• [GIVEN RECORDS]
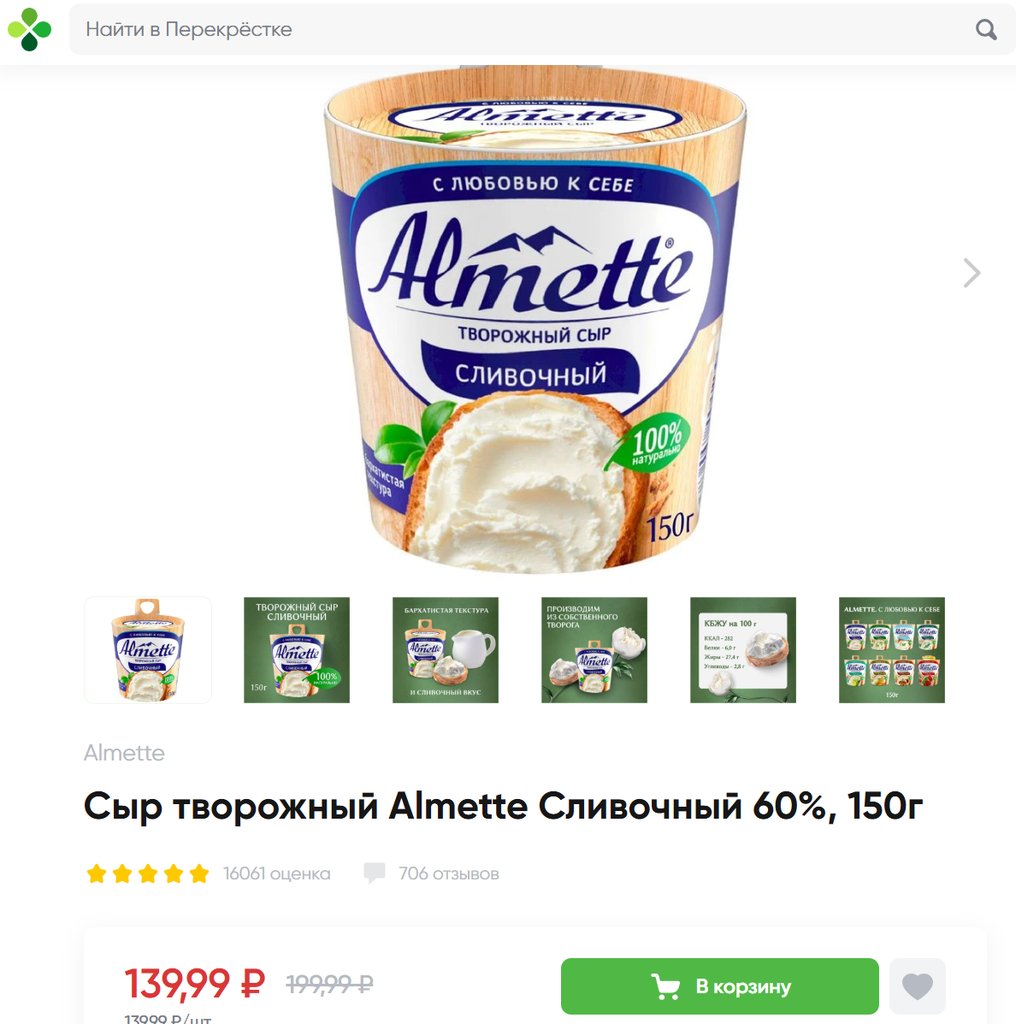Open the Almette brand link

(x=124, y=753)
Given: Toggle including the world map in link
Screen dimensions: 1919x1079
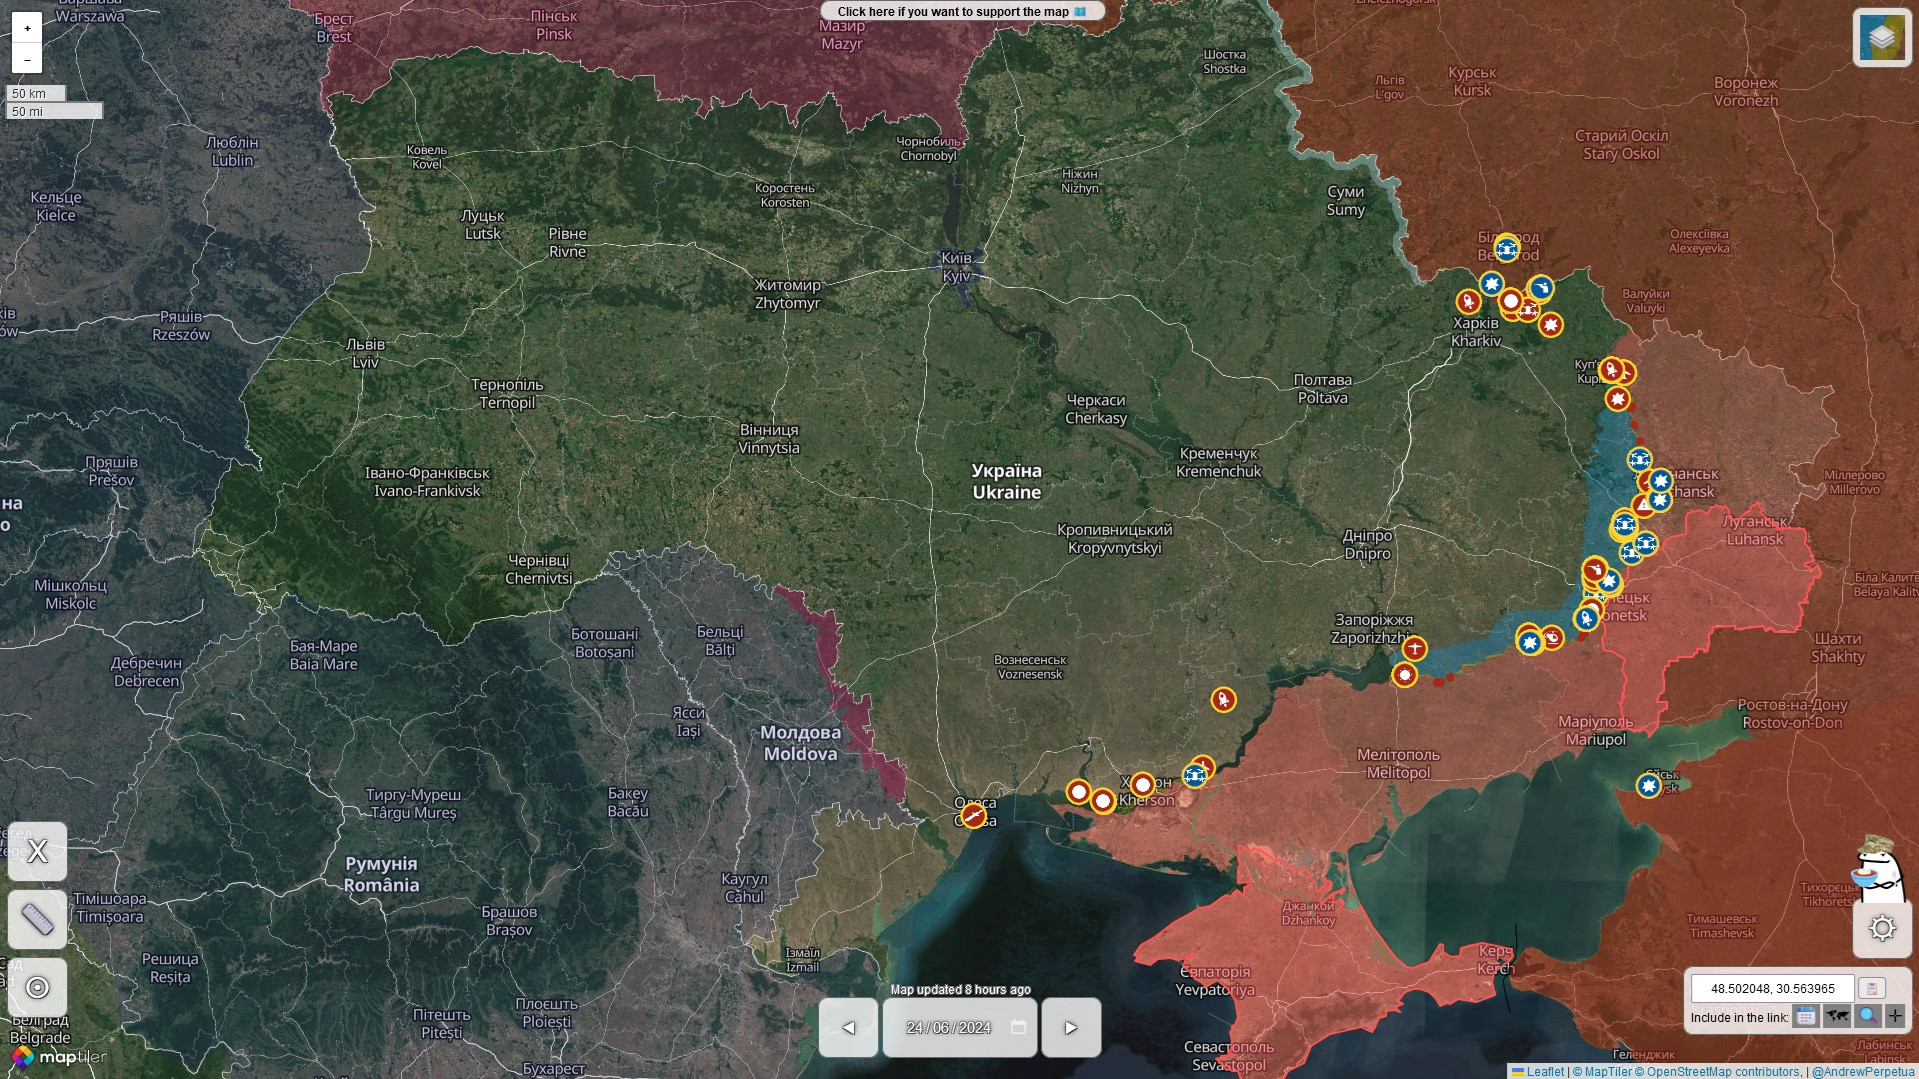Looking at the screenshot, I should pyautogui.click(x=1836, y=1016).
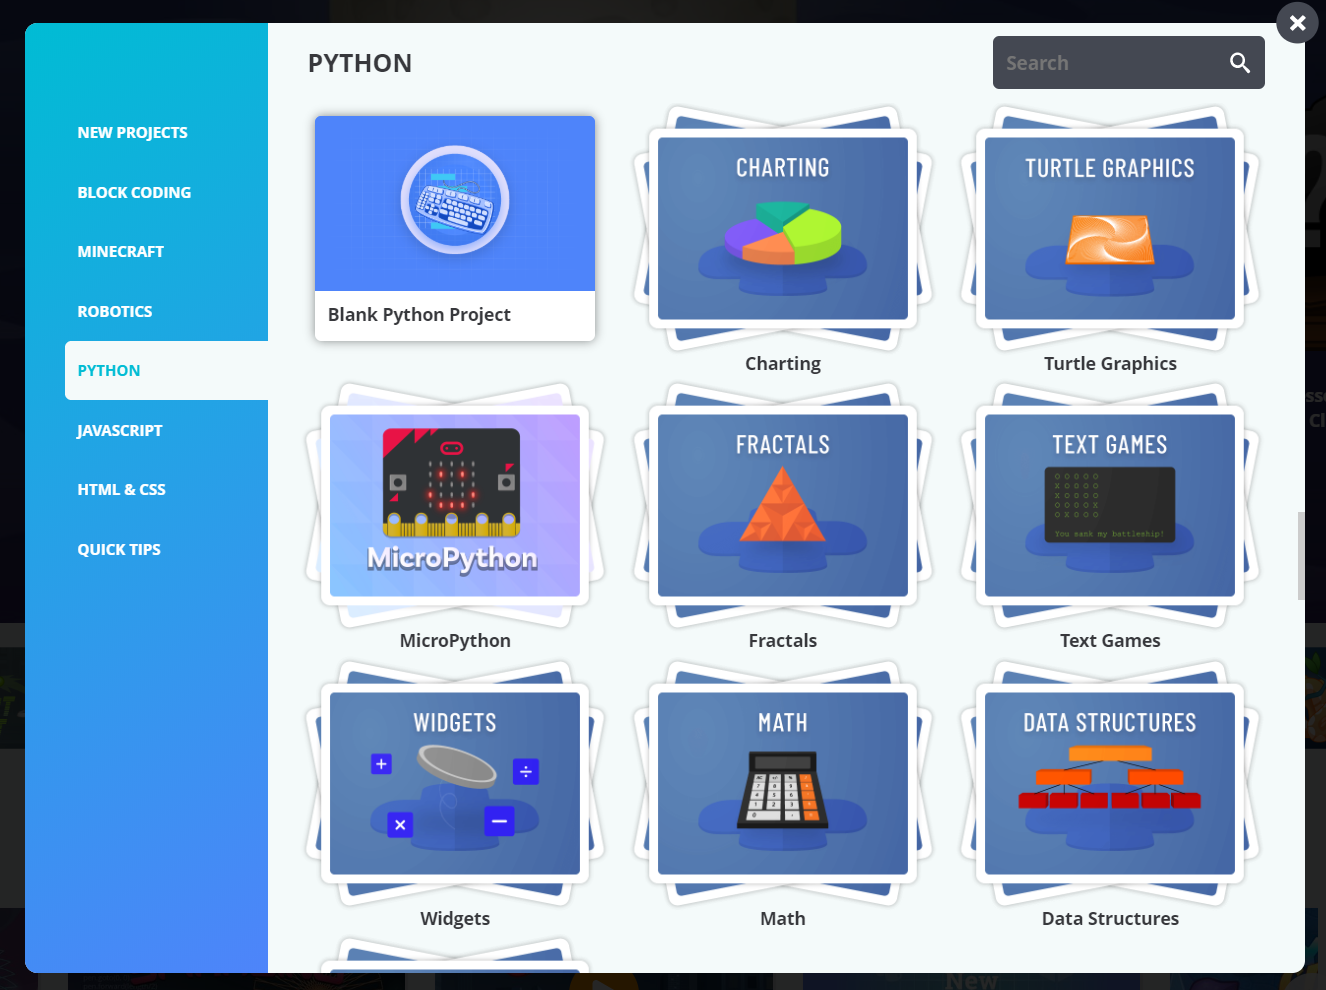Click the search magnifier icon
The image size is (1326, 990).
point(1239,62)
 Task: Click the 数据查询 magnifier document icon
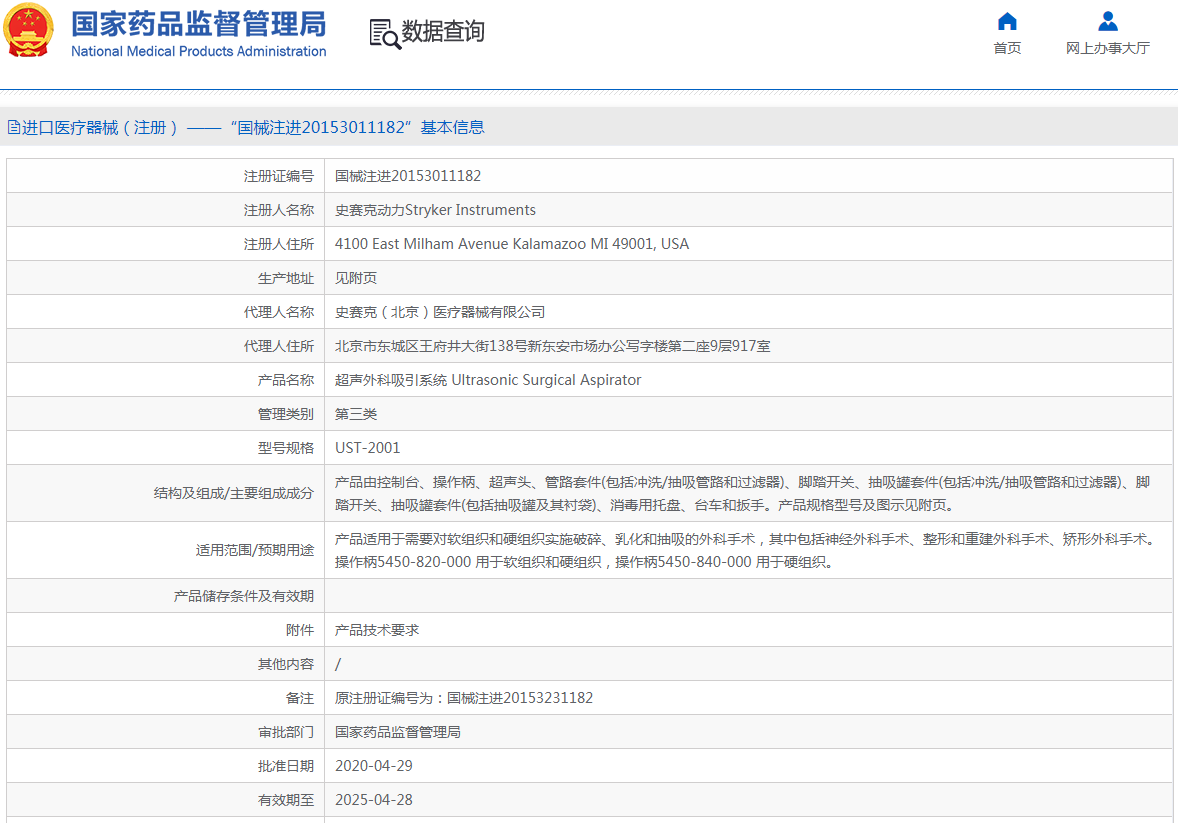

• [DIRECTIONS]
From the line containing "Screen dimensions: 1919x1079" to the last line of the records above, return each line exactly, both ends included, and nothing more. Leave out the pictures.

• [ANSWER SECTION]
Screen dimensions: 1919x1079
Looking at the screenshot, I should pyautogui.click(x=1836, y=1016).
Click the search magnifier icon
The image size is (1326, 990).
point(1239,62)
 Task: Click the 数据查询 magnifier document icon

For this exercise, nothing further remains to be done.